Instructions to follow:
Revise the material below by putting "screen position" in place of "coordinates" and keeping every other word the same. Leave out the pictures.

* start Exercise inputs *

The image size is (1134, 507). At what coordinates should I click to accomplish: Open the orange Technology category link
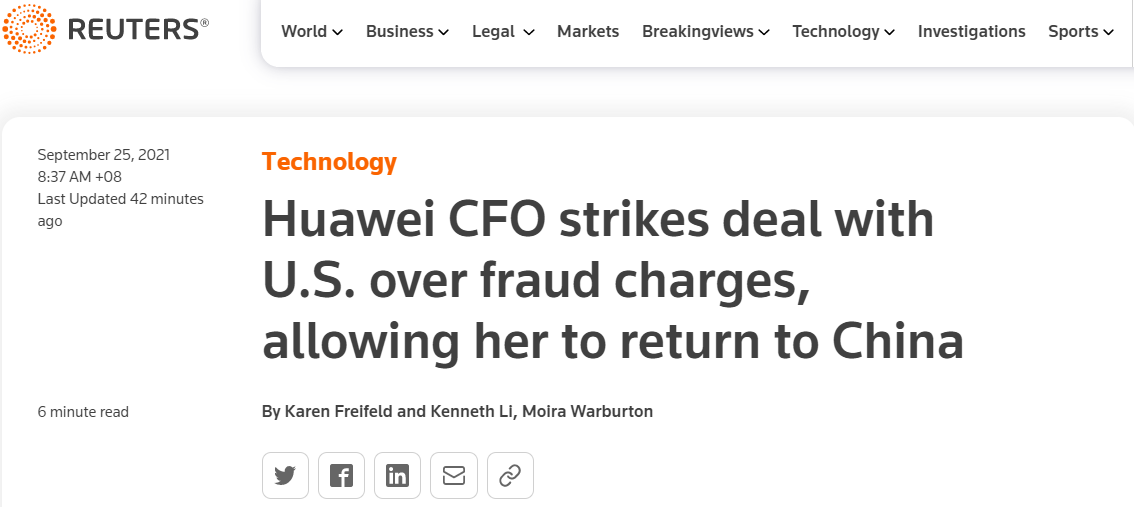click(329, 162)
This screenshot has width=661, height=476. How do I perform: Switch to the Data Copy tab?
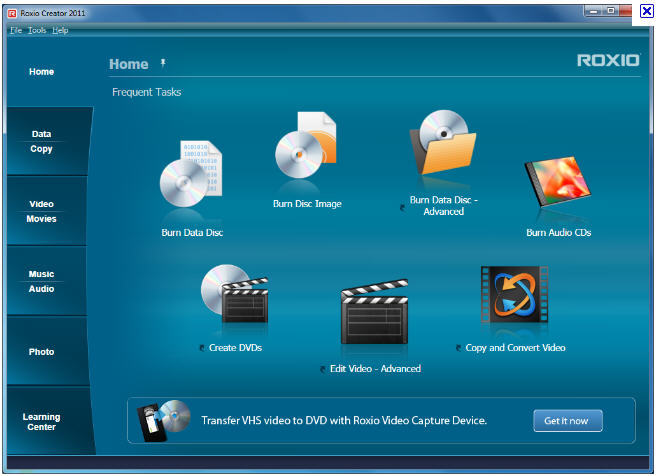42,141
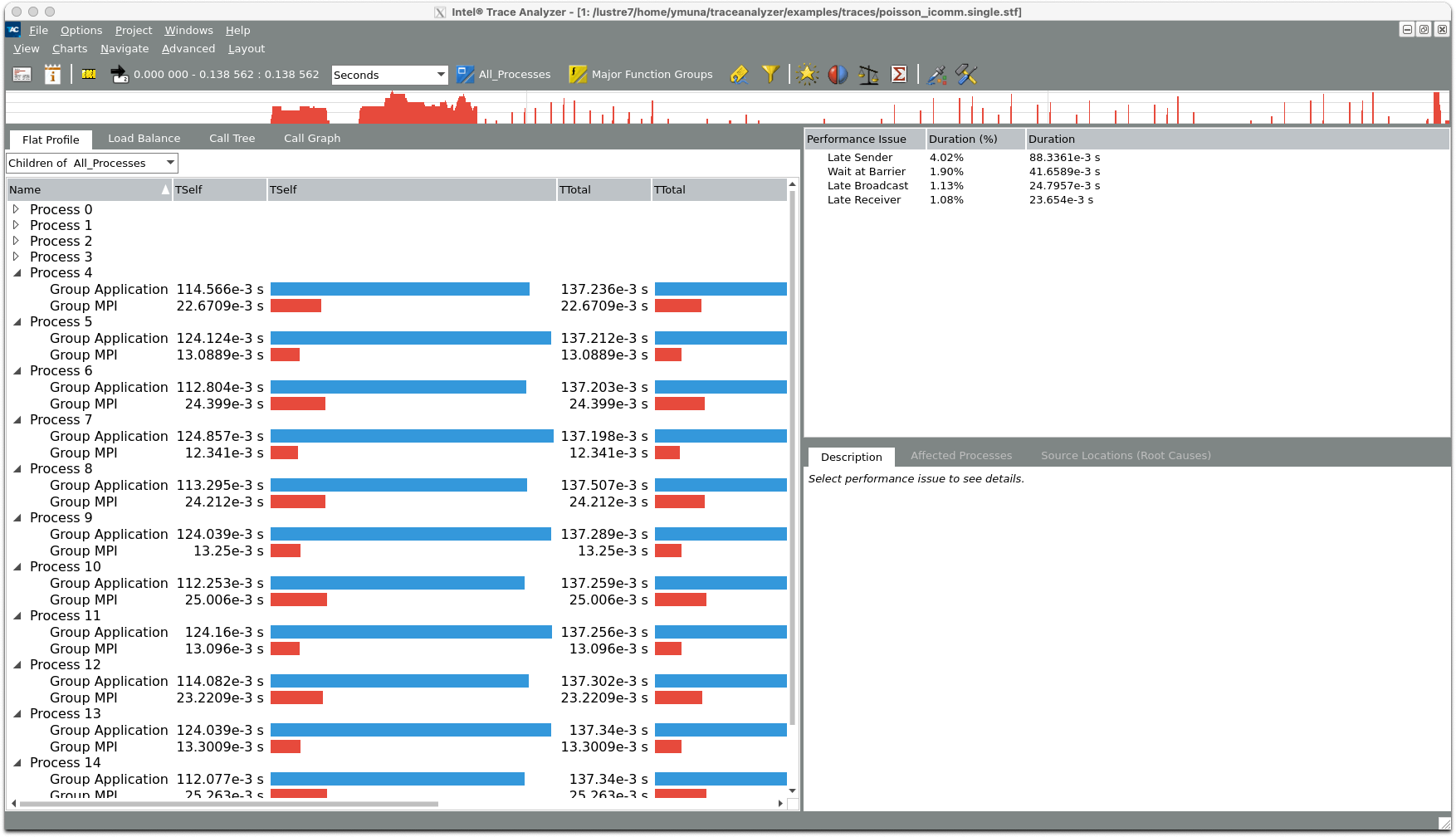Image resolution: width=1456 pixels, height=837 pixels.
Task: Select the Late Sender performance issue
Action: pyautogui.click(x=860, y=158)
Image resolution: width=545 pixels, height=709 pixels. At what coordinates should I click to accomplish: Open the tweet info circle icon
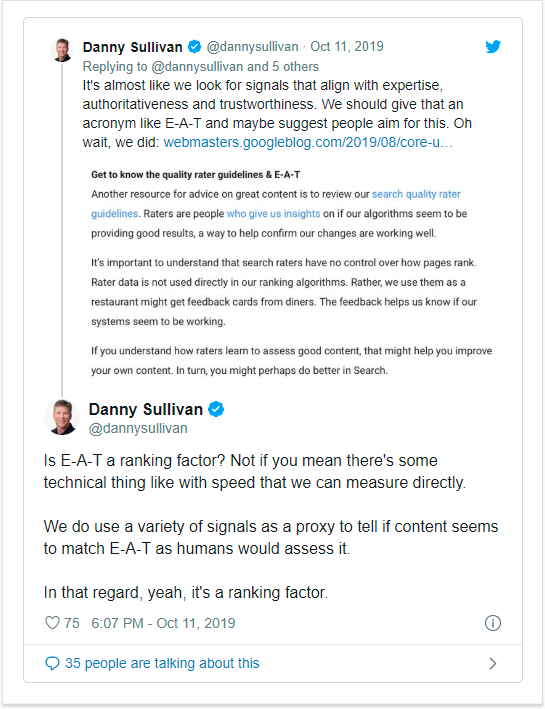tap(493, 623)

* end Exercise inputs *

Right answer:
The image size is (1134, 507). At what screen position should I click to accomplish: Open the orange Technology category link
click(329, 162)
This screenshot has width=661, height=476. How do I perform: Switch to the Data Copy tab?
42,141
Image resolution: width=1456 pixels, height=837 pixels.
Task: Select the Late Sender performance issue
Action: pyautogui.click(x=860, y=158)
Image resolution: width=545 pixels, height=709 pixels. At what screen position should I click to accomplish: Open the tweet info circle icon
tap(493, 623)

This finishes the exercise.